Sexual violence and harassment is about asserting power and dominance over the victims. Usually the narrative is played out not only in the moment but years after, as those in power decide whether or not to use what has happened as a weapon against you, which until #MeToo was always embarrassing and shameful, devoid of the justice that survivors so deserve.

So it is fitting that after #MeToo, survivors should be invited to co-create with legislators the policies that would protect them.

The Sexual Harassment Working Group is a coalition of seven former legislative staffers who experienced or witnessed sexual harassment in Albany by former assembly members Vito Lopez and Micah Kellner, former counsel to Speaker Sheldon Silver Michael Boxley, and State Senator Jeff Klein.

They took their harassers to trial and learned just how broken the system was. They are currently lobbying to have the state legislature hold public hearings and invite survivors to testify to help shape legislation based on their experiences.

This would also be the first hearing since 1992 on this issue in New York State.

However, the state legislature has instead done a rush job to draft a sexual harassment policy with only a 20-day comment period. It doesn't feel, to me, that New York State wants feedback at all, let alone clear and meaningful feedback from those whom the system has already failed.

Also, the early critique of the sexual harassment draft policy is that it is a mess, unclear, and contradictory. The nuance necessary in a sexual harassment policy would address not only policy, but the workplace cultures and practices that make harassment prevalent and reporting difficult.

They also vastly underserve employees and employers at small businesses. The timeline for reporting harassment is also extremely short, and given the trauma of this kind of interpersonal violence, people need time to process.

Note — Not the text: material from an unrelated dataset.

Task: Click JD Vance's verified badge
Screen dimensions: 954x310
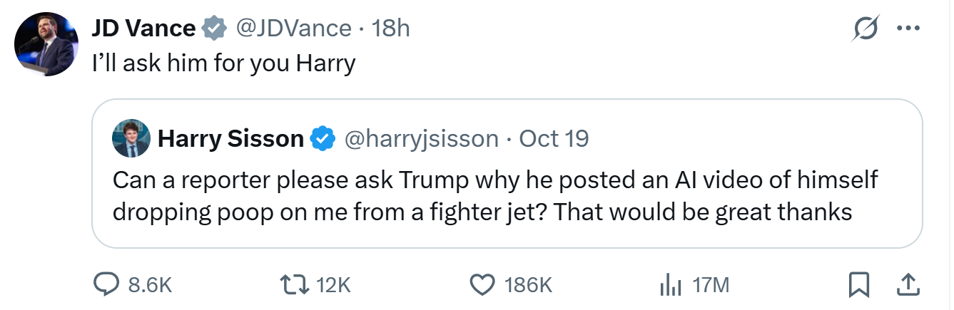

The former staffers who form the Sexual Harassment Working Group reviewed the law and found that in every instance, this new law would not have advanced their own cases.

It would be wise for the State Senate and Assembly to follow the advice of the working group and hold meaningful hearings.

Liz Krueger is carrying a sign on letter asking for hearings in the State Senate, which has been signed by Brian Kavanaugh but not by Martin Dilan. Similarly, the sign on letter for the Assembly, being carried by Dan Quart, has been signed by Maritza Davila but not by Joe Lentol.

We must require our government to honor the voices of victims and see their experiences as expert when we are trying to reform the system that harmed them. We must demand that Lentol and Dilan sign this letter and support the rights of victims to be heard.